Türkiye’nin enerji sektöründe giderek darboğaza sürüklendiğini belirten mühendisler, öncelikli olarak yüzde 25’ler düzeyinde olan kayıp ve kaç oranının azaltılması, ardından doğal kaynaklardan elde edilen enerji santrallerinin aktif hale getirilmesi gerektiği görüşünü savundu. Türkiye’nin dünyanın en pahalı enerji tüketen ülkesi olduğu, bu enerji fiyatıyla uluslararası pazarlarda rekabet şansı bulunmadığı vurgulanırken, Enerji Bilim Kurulu oluşturulması önerildi.
Elektrik Mühendisleri Odası Başkanı Erol Karabay, enerji politikaları konusunda kısa, uzun ve orta vadeli olmak üzere üç çözüm yolu bulunduğunu, bunların mutlaka uygulanması gerektiğini belirterek, “Kısa vade mevcut sistemin iyileştirilmesidir. Yani üretimden tüketiciye kadar olan işletme sürecindeki kayıp ve kontrolsüz tüketimin sisteme kazandırılması gerekir.
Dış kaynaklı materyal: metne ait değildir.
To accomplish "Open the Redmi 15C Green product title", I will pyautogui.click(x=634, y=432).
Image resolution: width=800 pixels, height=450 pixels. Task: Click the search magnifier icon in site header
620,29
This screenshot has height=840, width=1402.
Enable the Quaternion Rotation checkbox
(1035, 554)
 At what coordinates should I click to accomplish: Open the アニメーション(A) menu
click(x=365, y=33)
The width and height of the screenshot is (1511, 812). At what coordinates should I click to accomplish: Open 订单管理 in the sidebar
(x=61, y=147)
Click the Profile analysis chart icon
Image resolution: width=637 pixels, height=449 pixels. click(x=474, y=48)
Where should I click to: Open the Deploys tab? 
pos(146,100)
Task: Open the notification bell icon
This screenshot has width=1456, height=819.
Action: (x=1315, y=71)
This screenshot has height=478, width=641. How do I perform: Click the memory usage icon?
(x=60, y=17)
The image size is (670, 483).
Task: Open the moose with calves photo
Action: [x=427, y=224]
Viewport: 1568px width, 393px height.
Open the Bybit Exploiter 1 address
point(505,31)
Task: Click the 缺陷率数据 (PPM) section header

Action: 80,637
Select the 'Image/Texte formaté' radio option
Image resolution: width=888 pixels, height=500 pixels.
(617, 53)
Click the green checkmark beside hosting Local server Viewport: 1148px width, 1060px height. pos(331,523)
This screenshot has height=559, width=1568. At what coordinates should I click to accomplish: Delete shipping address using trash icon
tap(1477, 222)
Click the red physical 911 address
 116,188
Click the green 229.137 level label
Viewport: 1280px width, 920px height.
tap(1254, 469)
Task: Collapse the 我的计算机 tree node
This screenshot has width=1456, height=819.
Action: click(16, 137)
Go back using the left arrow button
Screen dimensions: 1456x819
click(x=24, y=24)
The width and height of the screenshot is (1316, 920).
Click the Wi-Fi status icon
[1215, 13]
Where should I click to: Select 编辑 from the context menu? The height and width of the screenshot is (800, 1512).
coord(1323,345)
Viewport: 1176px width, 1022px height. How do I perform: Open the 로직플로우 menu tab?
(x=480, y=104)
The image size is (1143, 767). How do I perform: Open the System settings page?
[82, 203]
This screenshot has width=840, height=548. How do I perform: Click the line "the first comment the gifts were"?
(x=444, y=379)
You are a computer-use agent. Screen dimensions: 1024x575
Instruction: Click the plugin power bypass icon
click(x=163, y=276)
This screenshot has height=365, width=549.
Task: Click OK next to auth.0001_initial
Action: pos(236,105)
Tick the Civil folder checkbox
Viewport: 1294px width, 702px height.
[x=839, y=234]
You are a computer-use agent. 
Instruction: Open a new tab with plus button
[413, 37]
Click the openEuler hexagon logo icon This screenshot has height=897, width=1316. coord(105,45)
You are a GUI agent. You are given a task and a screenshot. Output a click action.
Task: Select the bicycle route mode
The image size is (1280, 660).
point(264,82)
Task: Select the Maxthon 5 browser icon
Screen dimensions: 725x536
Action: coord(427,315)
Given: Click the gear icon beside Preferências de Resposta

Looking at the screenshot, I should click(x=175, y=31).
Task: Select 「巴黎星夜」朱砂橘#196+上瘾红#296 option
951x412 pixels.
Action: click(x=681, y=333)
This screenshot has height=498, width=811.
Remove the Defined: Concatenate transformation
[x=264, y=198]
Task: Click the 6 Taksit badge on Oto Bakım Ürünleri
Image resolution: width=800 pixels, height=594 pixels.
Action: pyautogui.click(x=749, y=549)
Enerji sistemini bir havuz olarak düşünürsek, kaçağın yüzde 25 olduğu hesaplandığında, kaçakların sisteme kazandırılması
Türkiye’nin ürettiği enerjinin dörtte birinin sisteme yeniden kazandırması demektir. Orta vadede ise doğal kaynaklarımıza dayalı enerji santrallerinin yapılması gerekir. Proje önceliklerine göre kuruluş maliyeti, enerjinin üretim maliyeti ve verimliliği belli bir program çerçevesinde yapılmalı. Üretime ilişkin planlama, üretime dayalı olarak yapılmalı. Özellikle doğal gaz konusundaki enerji politikaları, ülkemizi daha çok dışa bağlı hale getirdi. Bu acı gerçek sonunda birçok enerji santralleri durduruldu. Sanayideki arz ve talebin düşmesi yönünde doğal kaynaklara bağlı enerji santralleri atıl vaziyette bekleniliyor” dedi.
Uzun vadede sanayi politikasının değiştirilmesi gerektiğini vurgulayan Karabay konuşmasına şöyle devam etti: “Enerjinin büyük kısmı sanayi tarafından tüketiliyor. Buralara verilecek pahalı enerji üretimi, istihdamı, rekabeti olumsuz etkiler.